Bridge over Two Rivers

c. 1945
Hugh Conde Miller (1911 -1988)
Watercolor on paper, 14 X 19
Signed lower right: H. Miller
Gift of Francine and Thomas Davidson, 93.94

 

In an ostensibly spontaneous style, clearly influenced by the work of Cézanne, Cubism, and Futurism (all of which he studied and absorbed while working abroad), Hugh Conde Miller reflected the pulsating vitality of New York City after World War II in a jitterbug of lines and brightly colored planes. This lively watercolor represents the Queensboro Bridge (completed in 1909; see plate 85), which spans the East River and Welfare Island (now Roosevelt Island), connecting Manhattan to Queens. The two rivers of the title are both segments of the East River resulting from the division around Welfare Island. Geometric forms and restless brushwork suggesting air, water, sailing vessels, and the institutions that gave the island its name at that period, animate the scene with a rhythmic, almost musical movement.

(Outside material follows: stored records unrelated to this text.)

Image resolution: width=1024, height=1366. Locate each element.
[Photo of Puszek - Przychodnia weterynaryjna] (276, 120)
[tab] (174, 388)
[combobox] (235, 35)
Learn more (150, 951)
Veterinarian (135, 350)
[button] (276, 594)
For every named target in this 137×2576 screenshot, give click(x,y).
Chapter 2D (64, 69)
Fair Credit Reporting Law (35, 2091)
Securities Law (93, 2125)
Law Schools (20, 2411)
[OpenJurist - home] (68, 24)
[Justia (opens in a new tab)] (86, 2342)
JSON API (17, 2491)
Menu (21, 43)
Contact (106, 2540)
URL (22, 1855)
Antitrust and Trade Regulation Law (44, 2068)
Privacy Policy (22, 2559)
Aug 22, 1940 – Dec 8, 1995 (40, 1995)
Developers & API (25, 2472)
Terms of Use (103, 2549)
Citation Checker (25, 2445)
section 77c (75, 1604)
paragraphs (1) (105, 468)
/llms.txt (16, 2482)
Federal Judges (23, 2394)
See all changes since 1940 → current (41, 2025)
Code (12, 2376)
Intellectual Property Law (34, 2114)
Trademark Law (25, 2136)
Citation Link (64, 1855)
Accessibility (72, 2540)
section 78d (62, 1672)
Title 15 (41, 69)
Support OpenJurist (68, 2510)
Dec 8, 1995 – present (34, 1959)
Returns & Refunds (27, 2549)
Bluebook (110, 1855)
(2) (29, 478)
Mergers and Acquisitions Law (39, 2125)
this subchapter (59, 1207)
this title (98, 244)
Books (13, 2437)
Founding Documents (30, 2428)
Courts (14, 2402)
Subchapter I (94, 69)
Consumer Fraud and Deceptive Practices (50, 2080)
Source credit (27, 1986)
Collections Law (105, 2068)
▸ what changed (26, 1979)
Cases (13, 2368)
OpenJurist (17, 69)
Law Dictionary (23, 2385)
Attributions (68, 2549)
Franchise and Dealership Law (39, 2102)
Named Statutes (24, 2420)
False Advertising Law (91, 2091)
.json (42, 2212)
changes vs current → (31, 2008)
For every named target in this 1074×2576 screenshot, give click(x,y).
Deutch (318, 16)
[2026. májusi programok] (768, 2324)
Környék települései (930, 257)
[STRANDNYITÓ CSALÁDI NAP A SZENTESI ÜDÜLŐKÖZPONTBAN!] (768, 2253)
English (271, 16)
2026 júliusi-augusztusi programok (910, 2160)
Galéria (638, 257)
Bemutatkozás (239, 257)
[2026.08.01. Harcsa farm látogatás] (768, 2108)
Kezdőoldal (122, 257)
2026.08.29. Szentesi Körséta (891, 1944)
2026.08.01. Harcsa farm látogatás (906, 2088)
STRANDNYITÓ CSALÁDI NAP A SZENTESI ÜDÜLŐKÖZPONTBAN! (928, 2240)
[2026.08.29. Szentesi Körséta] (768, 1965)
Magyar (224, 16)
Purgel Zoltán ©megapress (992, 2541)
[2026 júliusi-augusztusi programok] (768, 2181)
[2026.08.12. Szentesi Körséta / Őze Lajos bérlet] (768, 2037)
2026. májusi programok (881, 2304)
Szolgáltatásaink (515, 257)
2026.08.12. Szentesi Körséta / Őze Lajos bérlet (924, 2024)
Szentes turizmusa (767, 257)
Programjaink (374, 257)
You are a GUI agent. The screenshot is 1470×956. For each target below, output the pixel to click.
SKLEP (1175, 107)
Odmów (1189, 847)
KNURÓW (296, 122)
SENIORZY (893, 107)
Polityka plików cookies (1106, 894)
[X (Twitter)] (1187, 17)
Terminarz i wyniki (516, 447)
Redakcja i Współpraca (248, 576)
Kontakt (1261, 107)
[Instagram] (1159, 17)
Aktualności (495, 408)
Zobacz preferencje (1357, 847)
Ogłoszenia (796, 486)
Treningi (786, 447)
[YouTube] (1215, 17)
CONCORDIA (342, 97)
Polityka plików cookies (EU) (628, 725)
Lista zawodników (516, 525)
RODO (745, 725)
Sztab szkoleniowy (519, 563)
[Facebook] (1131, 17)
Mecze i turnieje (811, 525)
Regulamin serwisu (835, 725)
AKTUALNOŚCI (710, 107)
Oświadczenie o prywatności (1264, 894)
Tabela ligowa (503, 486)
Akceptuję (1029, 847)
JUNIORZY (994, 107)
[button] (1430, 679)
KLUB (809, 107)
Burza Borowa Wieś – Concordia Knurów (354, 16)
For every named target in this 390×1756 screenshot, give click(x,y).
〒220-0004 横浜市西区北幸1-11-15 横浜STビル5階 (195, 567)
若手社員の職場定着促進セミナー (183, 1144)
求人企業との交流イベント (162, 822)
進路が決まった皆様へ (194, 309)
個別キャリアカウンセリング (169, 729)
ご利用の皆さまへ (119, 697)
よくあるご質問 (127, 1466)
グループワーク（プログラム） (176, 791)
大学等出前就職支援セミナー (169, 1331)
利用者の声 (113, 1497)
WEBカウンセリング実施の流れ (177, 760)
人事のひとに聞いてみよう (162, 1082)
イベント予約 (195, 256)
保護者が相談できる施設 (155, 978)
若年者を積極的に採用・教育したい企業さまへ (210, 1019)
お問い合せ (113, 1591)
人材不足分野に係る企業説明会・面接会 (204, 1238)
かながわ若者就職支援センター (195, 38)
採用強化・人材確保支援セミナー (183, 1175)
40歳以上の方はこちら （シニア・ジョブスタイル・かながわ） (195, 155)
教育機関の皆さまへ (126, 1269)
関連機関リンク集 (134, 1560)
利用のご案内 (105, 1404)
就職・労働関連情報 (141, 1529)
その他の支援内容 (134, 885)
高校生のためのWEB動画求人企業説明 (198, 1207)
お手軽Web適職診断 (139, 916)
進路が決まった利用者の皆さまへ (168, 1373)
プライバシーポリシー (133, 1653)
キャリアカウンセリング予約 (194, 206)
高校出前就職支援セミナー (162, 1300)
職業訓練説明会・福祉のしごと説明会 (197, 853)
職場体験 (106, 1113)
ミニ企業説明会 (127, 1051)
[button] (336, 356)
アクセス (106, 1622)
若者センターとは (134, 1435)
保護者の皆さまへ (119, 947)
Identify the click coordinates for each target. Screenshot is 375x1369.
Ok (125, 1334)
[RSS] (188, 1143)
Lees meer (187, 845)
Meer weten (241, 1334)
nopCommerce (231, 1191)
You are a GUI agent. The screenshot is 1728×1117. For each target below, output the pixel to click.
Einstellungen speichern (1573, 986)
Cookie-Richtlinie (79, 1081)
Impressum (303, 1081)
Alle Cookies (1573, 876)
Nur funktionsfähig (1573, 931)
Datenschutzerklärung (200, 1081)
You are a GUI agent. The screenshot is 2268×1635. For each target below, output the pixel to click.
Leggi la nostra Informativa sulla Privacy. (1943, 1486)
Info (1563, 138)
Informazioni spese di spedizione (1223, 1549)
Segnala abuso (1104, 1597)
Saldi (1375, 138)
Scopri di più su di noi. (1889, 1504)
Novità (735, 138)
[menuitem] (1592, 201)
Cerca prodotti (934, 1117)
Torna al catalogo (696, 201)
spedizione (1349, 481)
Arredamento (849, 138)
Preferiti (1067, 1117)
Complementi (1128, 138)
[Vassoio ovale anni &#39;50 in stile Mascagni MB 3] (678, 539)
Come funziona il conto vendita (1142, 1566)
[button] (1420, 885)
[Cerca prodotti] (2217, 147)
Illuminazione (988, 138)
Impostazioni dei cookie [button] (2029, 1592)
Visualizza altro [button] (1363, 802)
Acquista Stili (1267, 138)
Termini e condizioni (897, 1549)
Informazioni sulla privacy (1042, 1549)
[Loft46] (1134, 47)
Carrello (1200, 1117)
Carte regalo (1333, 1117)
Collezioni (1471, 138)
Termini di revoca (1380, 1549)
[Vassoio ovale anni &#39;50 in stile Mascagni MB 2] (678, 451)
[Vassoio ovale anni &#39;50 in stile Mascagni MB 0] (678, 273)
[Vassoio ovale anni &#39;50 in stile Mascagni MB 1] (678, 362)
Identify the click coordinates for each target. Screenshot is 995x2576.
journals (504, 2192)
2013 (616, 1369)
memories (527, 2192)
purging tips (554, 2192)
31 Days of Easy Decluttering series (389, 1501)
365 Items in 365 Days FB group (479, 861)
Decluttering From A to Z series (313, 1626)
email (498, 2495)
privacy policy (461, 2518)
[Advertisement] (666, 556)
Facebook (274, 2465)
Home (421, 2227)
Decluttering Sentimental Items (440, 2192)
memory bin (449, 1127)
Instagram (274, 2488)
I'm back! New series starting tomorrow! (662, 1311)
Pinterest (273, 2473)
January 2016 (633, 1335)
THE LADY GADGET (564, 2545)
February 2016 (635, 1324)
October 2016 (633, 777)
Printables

Miller, born in Louisville, Kentucky, studied at the Cincinnati Art Academy and at the Art Students League in New York with John Stuart Curry, George Grosz, Harry Sternberg, and Will Barnet. In the late 1930s he moved to France where, after the outbreak of World War II, he was stationed with the American armed forces. Miller continued to work abroad through the late 1940s and then returned to New York City, living in Brooklyn. At the same time he rented a studio on Houston Street at the Bowery and taught at the Brooklyn Museum School.1 Bridge over Two Rivers is characteristic of Miller's best mid-career work: fresh, colorful explorations of New York's dynamic cityscape that seem on the brink of dissolving into abstraction yet retain a powerful underlying structure.

Notes:

  1  Biographical information from Hugh Miller's New York, brochure for exhibition of the same name, January 5 -February 5, 1994, Kraushaar Galleries, New York City.